The Berkeley Unified School District named Berkeley High School Independent Studies Coordinator Evelyn Bradley as the new principal for Cragmont Elementary School earlier this month.
Bradley, who was one of the 55 teachers to receive a layoff notice from Berkeley Unified in the face of proposed education budget cuts, will take over from Cragmont Principal Don Vu in July.
A group of parents and teachers from the Independent Study program had pressed the Berkeley Board of Education at school board meetings to rescind Bradley’s layoff notice and described her as an “asset to the district.”
The district also announced that Patt Sadler, principal of Rosa Parks Elementary School, will replace David Gold, principal of Longfellow Middle School, next month. Gold is leaving because of health reasons, district officials said.
The district is currently looking for a replacement for Sadler’s position at Rosa Parks.
According to some members of the Cragmont PTA, Vu sent parents a formal statement in May telling them he was resigning since he was “not a good fit for the school.” Calls to Vu at Cragmont were not returned Monday.
Berkeley Unified spokesperson Mark Coplan said Vu’s contract had not been renewed after his first year at Cragmont and that he was leaving to pursue other options.
Coplan said some parents had expressed concern that Vu did not have the experience necessary to handle issues at Cragmont.
District Superintendent Bill Huyett told the Planet Monday that Vu was leaving on his own accord, and parents’ concerns had not played a role in it.
“He took the initiative to get another job, and we are sad to see him go,” Huyett said, adding that Vu was going to join his former employer, the Berryessa Union School District.
According to some parents and members of the Cragmont PTA, a group of parents at the school had pushed hard for Vu’s replacement and tried to undermine him during his time there.
U’Dwi Ashford, co-president of the Cragmont Elementary PTA, said Vu had informed members of the PTA executive board at a meeting on May 22 about his decision.
“He explained that a parent had approached him and said that he didn’t look as happy as he used to look,” Ashford said. “He said that had provoked him to think, and he felt something had affected him at school and it was best for him and his family if he moved.”
Ashford filed a formal complaint of racial harassment with the school district in December and the U.S. Department of Education Office of Civil Rights in March, after a Cragmont teacher castigated her son—a 10-year-old African American boy—in front of his class and accused him of being homophobic after the boy repeatedly used the word “fruity.”

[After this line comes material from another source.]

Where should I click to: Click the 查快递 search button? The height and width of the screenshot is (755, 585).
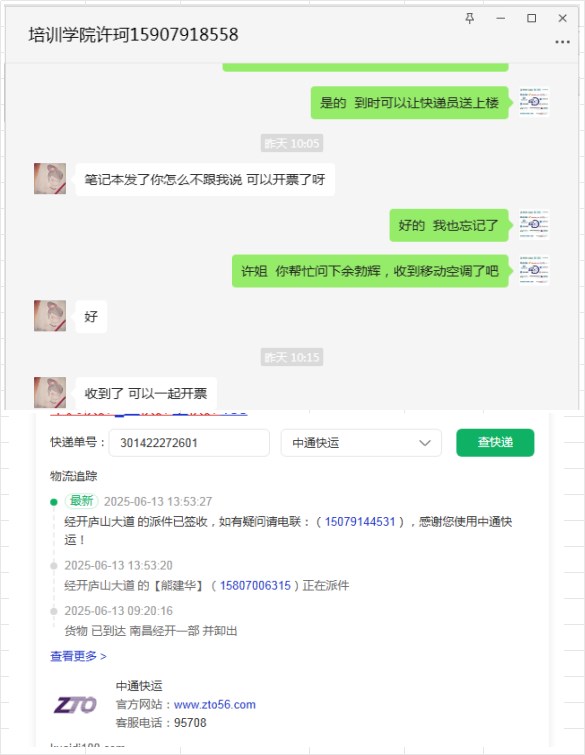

The teacher told him that using the word “fruity” was the same as her going to a black community and saying the word “nigger.”
Ashford said she did not hold a grudge against Vu about the incident.
“Regardless of what happened between him (Vu) and me, I think he wasn’t given a chance,” said Ashford, who will come to the end of her term as PTA co-president on July 1.
“There were other issues involved, which had to do with him leaving. Some parents just didn’t feel the same connection that they had felt with the earlier principal,” she said. “They have a tendency not to let a principal do what he wants to do. They wanted him to leave. I wish him well.”
In March, the school’s administration also dealt with an incident involving Cragmont after-school teacher DeAndre Swygert, when several Berkeley police officers jumped on a public bus full of elementary students and held a gun on Swygert, mis-identified as a robbery suspect, while he was taking students to a basketball game.
Cragmont parent Anthony Chavez, also in the school’s PTA, said Vu faced many challenges during his time at the school, including the governor’s proposed education budget cuts.
“He did a sterling job with the budget cuts,” Chavez said. “The cuts were really going to affect some of the more important programs at the school. He managed the budget process in a good way and worked closely with the budget council. It was obvious he had chemistry problems—him with other people, other people with him. He took over from a principal who was at Cragmont for 10 years, so obviously it was stressful.”
Chavez, who helped Ashford to file the complaint, said he was by and large supportive of Vu, although they were at odds over the classroom incident.
“Don did what he could as a principal,” he said. “He worked through the system, which is very deficient. Berkeley Unified lacks a racial incidents policy.”
School districts in California are required to have policies in areas that address nondiscrimination and equal access, but the California Education Code does not mandate a “racial incidents policy,” said Lin Van of the State Department of Education Office of Equal Opportunity.